Brian's reach in science fiction was quick and profound. His fix-up of five "Hothouse" stories won a Hugo award for best short fiction in 1961, and was later republished as THE LONG AFTERNOON OF EARTH. His forays into what was then called the New Wave include BAREFOOT IN THE HEAD a dense tale delivered in an hallucinogenic rush of language. GREYBEARD, a post-apocalyptic novel, like NON-STOP, works marvels while faithfully adhering to the requirements of fine science fiction. And there are many others, including REPORT ON PROBABILITY A, that mesh neatly with the revolution J.G. Ballard and Michael Moorcock and a select group of others were helping to lead in the UK.

In 1987, just after the Brighton World Science Fiction Convention, Brian and his wife Margaret hosted a major party in their Oxford home. Guests were treated to great company, copious liquor, and the relaxation of a magnificent Edwardian manor where all were invited to go out back and walk across an immaculately groomed greensward, suspended in an endless English summer that was equal parts ALICE IN WONDERLAND and Robert Holdstock's MYTHAGO WOOD. Brian was showing off, perhaps, some of the money earned by the recent HELLICONIA series, and films as well.
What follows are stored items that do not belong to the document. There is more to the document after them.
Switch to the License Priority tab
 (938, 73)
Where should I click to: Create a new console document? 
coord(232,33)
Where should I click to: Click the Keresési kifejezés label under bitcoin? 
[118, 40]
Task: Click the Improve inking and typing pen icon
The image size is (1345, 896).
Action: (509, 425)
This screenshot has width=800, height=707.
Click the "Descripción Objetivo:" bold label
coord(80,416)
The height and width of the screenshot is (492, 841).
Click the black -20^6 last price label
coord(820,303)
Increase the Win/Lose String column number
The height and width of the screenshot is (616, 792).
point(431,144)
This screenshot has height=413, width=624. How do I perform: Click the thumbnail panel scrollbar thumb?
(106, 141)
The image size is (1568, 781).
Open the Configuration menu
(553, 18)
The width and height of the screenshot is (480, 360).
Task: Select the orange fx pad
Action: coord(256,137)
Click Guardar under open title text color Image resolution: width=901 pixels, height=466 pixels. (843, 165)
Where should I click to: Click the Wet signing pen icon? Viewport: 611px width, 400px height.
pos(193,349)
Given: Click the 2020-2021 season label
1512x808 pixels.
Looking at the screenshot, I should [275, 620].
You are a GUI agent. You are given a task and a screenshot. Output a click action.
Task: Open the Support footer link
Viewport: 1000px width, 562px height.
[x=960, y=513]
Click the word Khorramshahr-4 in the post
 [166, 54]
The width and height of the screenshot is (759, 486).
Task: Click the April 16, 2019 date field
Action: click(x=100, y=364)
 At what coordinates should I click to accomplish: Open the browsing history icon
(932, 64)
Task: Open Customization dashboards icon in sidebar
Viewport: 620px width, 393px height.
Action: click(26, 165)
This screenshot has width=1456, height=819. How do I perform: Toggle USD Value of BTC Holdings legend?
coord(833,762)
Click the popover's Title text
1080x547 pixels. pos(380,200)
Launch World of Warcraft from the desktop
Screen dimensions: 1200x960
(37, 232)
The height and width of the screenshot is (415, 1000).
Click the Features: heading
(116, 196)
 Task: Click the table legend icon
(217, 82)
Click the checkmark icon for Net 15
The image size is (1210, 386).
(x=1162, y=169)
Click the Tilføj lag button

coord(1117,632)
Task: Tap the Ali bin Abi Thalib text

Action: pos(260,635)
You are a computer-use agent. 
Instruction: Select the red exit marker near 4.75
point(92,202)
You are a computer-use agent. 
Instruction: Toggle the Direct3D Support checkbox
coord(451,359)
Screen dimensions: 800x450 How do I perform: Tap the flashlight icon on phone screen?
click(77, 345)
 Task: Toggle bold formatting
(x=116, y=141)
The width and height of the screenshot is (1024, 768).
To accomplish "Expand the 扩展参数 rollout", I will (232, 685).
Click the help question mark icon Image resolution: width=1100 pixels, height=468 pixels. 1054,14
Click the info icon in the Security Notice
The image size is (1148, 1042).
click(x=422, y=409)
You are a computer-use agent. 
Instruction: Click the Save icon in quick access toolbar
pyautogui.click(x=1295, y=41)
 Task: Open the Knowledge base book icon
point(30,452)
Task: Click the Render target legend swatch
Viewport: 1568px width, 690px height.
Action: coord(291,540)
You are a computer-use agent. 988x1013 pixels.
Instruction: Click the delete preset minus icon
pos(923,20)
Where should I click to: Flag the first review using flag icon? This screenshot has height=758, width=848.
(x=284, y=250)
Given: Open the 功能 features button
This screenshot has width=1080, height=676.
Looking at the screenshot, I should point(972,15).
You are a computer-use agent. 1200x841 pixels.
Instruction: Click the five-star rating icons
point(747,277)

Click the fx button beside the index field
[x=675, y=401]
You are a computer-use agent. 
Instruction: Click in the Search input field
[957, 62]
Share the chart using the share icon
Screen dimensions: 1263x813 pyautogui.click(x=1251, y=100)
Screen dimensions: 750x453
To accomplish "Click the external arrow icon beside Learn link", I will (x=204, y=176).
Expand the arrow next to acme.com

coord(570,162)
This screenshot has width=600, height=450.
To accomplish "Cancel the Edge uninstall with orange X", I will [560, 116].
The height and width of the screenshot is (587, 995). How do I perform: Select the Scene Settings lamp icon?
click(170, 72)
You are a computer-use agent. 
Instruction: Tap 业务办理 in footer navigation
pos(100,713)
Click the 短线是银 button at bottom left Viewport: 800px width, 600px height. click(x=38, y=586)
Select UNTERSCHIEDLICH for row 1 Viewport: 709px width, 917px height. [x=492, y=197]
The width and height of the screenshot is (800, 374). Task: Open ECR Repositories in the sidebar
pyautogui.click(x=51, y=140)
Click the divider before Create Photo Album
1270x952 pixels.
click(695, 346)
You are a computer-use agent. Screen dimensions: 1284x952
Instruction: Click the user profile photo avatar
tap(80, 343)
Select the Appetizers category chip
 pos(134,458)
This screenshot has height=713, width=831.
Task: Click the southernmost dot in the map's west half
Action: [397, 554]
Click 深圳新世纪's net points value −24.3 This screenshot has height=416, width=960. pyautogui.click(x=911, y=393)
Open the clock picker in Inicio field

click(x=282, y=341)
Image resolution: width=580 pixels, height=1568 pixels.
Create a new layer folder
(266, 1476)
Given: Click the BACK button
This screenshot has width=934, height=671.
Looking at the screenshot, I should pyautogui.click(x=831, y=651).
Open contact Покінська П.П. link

Brian's short story, "Super-Toys Last All Summer Long," was being developed by Stanley Kubrick, with Brian's initial collaboration. Later, Brian and Kubrick parted ways and Ian Watson took over, lasting, as Ian put it, "Through several changes of Stanley's phone number." Bob Shaw and Sara Maitland also worked on the story--which Kubrick never got around to directing, instead "gifting" it to Steven Spielberg, Kubrick's friend, who finally finished the film. Both Brian and Ian share credit. Spielberg confirmed to me, during a visit to the Science Fiction Museum and Hall of Fame, that the controversial "fourth act" was in fact in the script and Kubrick's storyboards. The movie is remarkable and deeply affecting.

Brian's 1973 novel FRANKENSTEIN UNBOUND was filmed in 1990, directed by Roger Corman.

Brian was a regular and favorite attendee of the International Conference on the Fantastic in the Arts, or ICFA, held in Florida.

Among my best memories of Brian was his friendship with Harry Harrison. Their classroom routine at San Diego State was classic. I wish we had filmed it. I remember them discussing taking C.S. Lewis out for a night on the town, and his drinking them both under the table.

The lunches we shared in Lawrence, Kansas, in 2004 were lovely, though at times a little sad. Gregory Benford had just lost his wife Joan, and Harry talked about when he lost his own Joan, and Brian about Margaret. Later, nostalgic about youthful enthusiasms, we shared a mutual regard for Geoffrey Household's ROGUE MALE and the works of Eric Newby. Brian proudly carried a Stanley Kubrick encyclopedia.

Now, both Harry and Brian are gone as well. But the impressions they leave in my life, our lives, are deep and enduring.